Task description —
All of the records must come back exactly. Please repeat them in full.

Exercise data —
▬▬▬

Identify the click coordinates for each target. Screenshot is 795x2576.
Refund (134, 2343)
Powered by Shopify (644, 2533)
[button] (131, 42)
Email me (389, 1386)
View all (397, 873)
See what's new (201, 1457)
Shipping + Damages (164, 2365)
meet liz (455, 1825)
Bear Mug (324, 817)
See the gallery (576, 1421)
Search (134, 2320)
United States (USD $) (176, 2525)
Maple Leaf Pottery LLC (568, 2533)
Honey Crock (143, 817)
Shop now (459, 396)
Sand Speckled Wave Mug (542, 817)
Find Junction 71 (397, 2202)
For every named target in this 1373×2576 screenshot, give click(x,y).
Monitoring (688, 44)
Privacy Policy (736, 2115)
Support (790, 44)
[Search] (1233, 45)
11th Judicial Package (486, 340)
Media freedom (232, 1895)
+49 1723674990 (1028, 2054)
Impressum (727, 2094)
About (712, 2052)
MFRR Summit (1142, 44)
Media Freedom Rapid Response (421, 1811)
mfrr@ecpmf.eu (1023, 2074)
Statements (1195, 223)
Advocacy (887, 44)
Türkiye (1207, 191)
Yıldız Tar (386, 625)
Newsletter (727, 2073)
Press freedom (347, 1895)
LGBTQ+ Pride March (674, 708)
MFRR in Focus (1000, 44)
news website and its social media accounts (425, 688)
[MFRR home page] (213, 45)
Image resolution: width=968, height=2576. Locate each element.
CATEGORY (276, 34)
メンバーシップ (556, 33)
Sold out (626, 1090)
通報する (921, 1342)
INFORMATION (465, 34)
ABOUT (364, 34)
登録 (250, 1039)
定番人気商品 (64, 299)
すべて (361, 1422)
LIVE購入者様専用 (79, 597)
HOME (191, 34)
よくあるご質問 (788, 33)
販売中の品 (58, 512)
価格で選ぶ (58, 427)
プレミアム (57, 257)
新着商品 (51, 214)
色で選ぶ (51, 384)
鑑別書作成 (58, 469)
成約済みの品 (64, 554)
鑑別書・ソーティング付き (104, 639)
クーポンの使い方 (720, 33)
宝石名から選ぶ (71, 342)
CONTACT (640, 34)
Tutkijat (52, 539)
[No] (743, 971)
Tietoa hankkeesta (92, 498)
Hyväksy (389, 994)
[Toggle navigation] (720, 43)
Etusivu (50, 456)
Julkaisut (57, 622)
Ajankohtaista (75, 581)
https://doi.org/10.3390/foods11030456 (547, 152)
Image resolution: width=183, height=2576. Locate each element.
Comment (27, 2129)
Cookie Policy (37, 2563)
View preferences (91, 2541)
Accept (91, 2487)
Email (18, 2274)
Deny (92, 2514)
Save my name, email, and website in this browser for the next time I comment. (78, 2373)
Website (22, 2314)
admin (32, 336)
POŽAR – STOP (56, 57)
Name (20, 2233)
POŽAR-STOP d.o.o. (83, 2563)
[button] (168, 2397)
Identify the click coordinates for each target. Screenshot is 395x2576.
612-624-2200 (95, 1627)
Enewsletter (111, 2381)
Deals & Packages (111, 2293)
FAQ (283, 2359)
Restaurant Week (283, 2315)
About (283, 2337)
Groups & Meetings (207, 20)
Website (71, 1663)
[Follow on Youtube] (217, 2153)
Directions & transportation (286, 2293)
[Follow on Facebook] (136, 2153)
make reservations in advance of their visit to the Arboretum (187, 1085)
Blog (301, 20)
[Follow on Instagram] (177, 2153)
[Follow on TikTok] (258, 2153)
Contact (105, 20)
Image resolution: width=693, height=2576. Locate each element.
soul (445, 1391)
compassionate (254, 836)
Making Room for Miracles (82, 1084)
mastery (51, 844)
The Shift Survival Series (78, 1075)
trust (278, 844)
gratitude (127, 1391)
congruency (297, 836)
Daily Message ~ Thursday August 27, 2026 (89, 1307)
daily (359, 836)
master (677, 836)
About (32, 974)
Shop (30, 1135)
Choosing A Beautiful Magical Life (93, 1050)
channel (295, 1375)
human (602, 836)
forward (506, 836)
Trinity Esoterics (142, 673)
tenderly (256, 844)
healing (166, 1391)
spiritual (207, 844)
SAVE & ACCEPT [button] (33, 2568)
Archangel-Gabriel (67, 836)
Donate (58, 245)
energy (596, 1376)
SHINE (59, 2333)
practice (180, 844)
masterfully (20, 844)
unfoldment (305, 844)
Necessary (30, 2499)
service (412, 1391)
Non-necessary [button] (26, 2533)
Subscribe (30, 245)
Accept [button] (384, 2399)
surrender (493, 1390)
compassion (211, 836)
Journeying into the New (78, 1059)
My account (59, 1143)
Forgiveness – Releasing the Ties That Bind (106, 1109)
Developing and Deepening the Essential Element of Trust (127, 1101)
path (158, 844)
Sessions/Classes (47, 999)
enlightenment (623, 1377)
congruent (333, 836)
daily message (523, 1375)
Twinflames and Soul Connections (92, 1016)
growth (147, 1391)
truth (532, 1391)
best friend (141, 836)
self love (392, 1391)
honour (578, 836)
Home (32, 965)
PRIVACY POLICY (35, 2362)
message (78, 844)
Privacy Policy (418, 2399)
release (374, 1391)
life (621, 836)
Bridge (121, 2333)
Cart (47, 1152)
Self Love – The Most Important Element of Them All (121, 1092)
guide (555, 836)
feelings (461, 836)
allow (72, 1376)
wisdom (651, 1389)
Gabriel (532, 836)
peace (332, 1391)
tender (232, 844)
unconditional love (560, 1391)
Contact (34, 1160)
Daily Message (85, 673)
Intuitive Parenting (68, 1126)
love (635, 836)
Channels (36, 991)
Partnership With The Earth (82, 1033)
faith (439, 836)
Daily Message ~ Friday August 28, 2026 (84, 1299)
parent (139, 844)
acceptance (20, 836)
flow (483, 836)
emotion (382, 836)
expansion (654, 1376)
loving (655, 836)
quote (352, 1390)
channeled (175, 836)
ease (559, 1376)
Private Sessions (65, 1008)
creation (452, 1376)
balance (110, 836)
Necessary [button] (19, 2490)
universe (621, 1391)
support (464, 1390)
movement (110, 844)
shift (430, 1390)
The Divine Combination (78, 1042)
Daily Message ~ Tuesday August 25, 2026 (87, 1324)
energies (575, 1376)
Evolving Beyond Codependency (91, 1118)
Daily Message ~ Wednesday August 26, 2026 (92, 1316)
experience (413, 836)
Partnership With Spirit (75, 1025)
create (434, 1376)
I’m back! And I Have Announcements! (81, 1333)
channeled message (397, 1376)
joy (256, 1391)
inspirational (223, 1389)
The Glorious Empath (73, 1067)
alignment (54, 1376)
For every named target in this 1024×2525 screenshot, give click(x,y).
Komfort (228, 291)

▬▬▬

Response to the task —
Identify the click coordinates for each target. Screenshot is 795x2576.
Refund (134, 2343)
Powered by Shopify (644, 2533)
[button] (131, 42)
Email me (389, 1386)
View all (397, 873)
See what's new (201, 1457)
Shipping + Damages (164, 2365)
meet liz (455, 1825)
Bear Mug (324, 817)
See the gallery (576, 1421)
Search (134, 2320)
United States (USD $) (176, 2525)
Maple Leaf Pottery LLC (568, 2533)
Honey Crock (143, 817)
Shop now (459, 396)
Sand Speckled Wave Mug (542, 817)
Find Junction 71 (397, 2202)
For every named target in this 1373×2576 screenshot, give click(x,y).
Monitoring (688, 44)
Privacy Policy (736, 2115)
Support (790, 44)
[Search] (1233, 45)
11th Judicial Package (486, 340)
Media freedom (232, 1895)
+49 1723674990 (1028, 2054)
Impressum (727, 2094)
About (712, 2052)
MFRR Summit (1142, 44)
Media Freedom Rapid Response (421, 1811)
mfrr@ecpmf.eu (1023, 2074)
Statements (1195, 223)
Advocacy (887, 44)
Türkiye (1207, 191)
Yıldız Tar (386, 625)
Newsletter (727, 2073)
Press freedom (347, 1895)
LGBTQ+ Pride March (674, 708)
MFRR in Focus (1000, 44)
news website and its social media accounts (425, 688)
[MFRR home page] (213, 45)
Image resolution: width=968, height=2576. Locate each element.
CATEGORY (276, 34)
メンバーシップ (556, 33)
Sold out (626, 1090)
通報する (921, 1342)
INFORMATION (465, 34)
ABOUT (364, 34)
登録 (250, 1039)
定番人気商品 (64, 299)
すべて (361, 1422)
LIVE購入者様専用 (79, 597)
HOME (191, 34)
よくあるご質問 (788, 33)
販売中の品 (58, 512)
価格で選ぶ (58, 427)
プレミアム (57, 257)
新着商品 (51, 214)
色で選ぶ (51, 384)
鑑別書作成 (58, 469)
成約済みの品 (64, 554)
鑑別書・ソーティング付き (104, 639)
クーポンの使い方 (720, 33)
宝石名から選ぶ (71, 342)
CONTACT (640, 34)
Tutkijat (52, 539)
[No] (743, 971)
Tietoa hankkeesta (92, 498)
Hyväksy (389, 994)
[Toggle navigation] (720, 43)
Etusivu (50, 456)
Julkaisut (57, 622)
Ajankohtaista (75, 581)
https://doi.org/10.3390/foods11030456 (547, 152)
Image resolution: width=183, height=2576. Locate each element.
Comment (27, 2129)
Cookie Policy (37, 2563)
View preferences (91, 2541)
Accept (91, 2487)
Email (18, 2274)
Deny (92, 2514)
Save my name, email, and website in this browser for the next time I comment. (78, 2373)
Website (22, 2314)
admin (32, 336)
POŽAR – STOP (56, 57)
Name (20, 2233)
POŽAR-STOP d.o.o. (83, 2563)
[button] (168, 2397)
Identify the click coordinates for each target. Screenshot is 395x2576.
612-624-2200 (95, 1627)
Enewsletter (111, 2381)
Deals & Packages (111, 2293)
FAQ (283, 2359)
Restaurant Week (283, 2315)
About (283, 2337)
Groups & Meetings (207, 20)
Website (71, 1663)
[Follow on Youtube] (217, 2153)
Directions & transportation (286, 2293)
[Follow on Facebook] (136, 2153)
make reservations in advance of their visit to the Arboretum (187, 1085)
Blog (301, 20)
[Follow on Instagram] (177, 2153)
[Follow on TikTok] (258, 2153)
Contact (105, 20)
Image resolution: width=693, height=2576. Locate each element.
soul (445, 1391)
compassionate (254, 836)
Making Room for Miracles (82, 1084)
mastery (51, 844)
The Shift Survival Series (78, 1075)
trust (278, 844)
gratitude (127, 1391)
congruency (297, 836)
Daily Message ~ Thursday August 27, 2026 (89, 1307)
daily (359, 836)
master (677, 836)
About (32, 974)
Shop (30, 1135)
Choosing A Beautiful Magical Life (93, 1050)
channel (295, 1375)
human (602, 836)
forward (506, 836)
Trinity Esoterics (142, 673)
tenderly (256, 844)
healing (166, 1391)
spiritual (207, 844)
SAVE & ACCEPT [button] (33, 2568)
Archangel-Gabriel (67, 836)
Donate (58, 245)
energy (596, 1376)
SHINE (59, 2333)
practice (180, 844)
masterfully (20, 844)
unfoldment (305, 844)
Necessary (30, 2499)
service (412, 1391)
Non-necessary [button] (26, 2533)
Subscribe (30, 245)
Accept [button] (384, 2399)
surrender (493, 1390)
compassion (211, 836)
Journeying into the New (78, 1059)
My account (59, 1143)
Forgiveness – Releasing the Ties That Bind (106, 1109)
Developing and Deepening the Essential Element of Trust (127, 1101)
path (158, 844)
Sessions/Classes (47, 999)
enlightenment (623, 1377)
congruent (333, 836)
daily message (523, 1375)
Twinflames and Soul Connections (92, 1016)
growth (147, 1391)
truth (532, 1391)
best friend (141, 836)
self love (392, 1391)
honour (578, 836)
Home (32, 965)
PRIVACY POLICY (35, 2362)
message (78, 844)
Privacy Policy (418, 2399)
release (374, 1391)
life (621, 836)
Bridge (121, 2333)
Cart (47, 1152)
Self Love – The Most Important Element of Them All (121, 1092)
guide (555, 836)
feelings (461, 836)
allow (72, 1376)
wisdom (651, 1389)
Gabriel (532, 836)
peace (332, 1391)
tender (232, 844)
unconditional love (560, 1391)
Contact (34, 1160)
Daily Message (85, 673)
Intuitive Parenting (68, 1126)
love (635, 836)
Channels (36, 991)
Partnership With The Earth (82, 1033)
faith (439, 836)
Daily Message ~ Friday August 28, 2026 (84, 1299)
parent (139, 844)
acceptance (20, 836)
flow (483, 836)
emotion (382, 836)
expansion (654, 1376)
loving (655, 836)
quote (352, 1390)
channeled (175, 836)
ease (559, 1376)
Private Sessions (65, 1008)
creation (452, 1376)
balance (110, 836)
Necessary [button] (19, 2490)
universe (621, 1391)
support (464, 1390)
movement (110, 844)
shift (430, 1390)
The Divine Combination (78, 1042)
Daily Message ~ Tuesday August 25, 2026 (87, 1324)
energies (575, 1376)
Evolving Beyond Codependency (91, 1118)
Daily Message ~ Wednesday August 26, 2026 (92, 1316)
experience (413, 836)
Partnership With Spirit (75, 1025)
create (434, 1376)
I’m back! And I Have Announcements! (81, 1333)
channeled message (397, 1376)
joy (256, 1391)
inspirational (223, 1389)
The Glorious Empath (73, 1067)
alignment (54, 1376)
For every named target in this 1024×2525 screenshot, give click(x,y).
Komfort (228, 291)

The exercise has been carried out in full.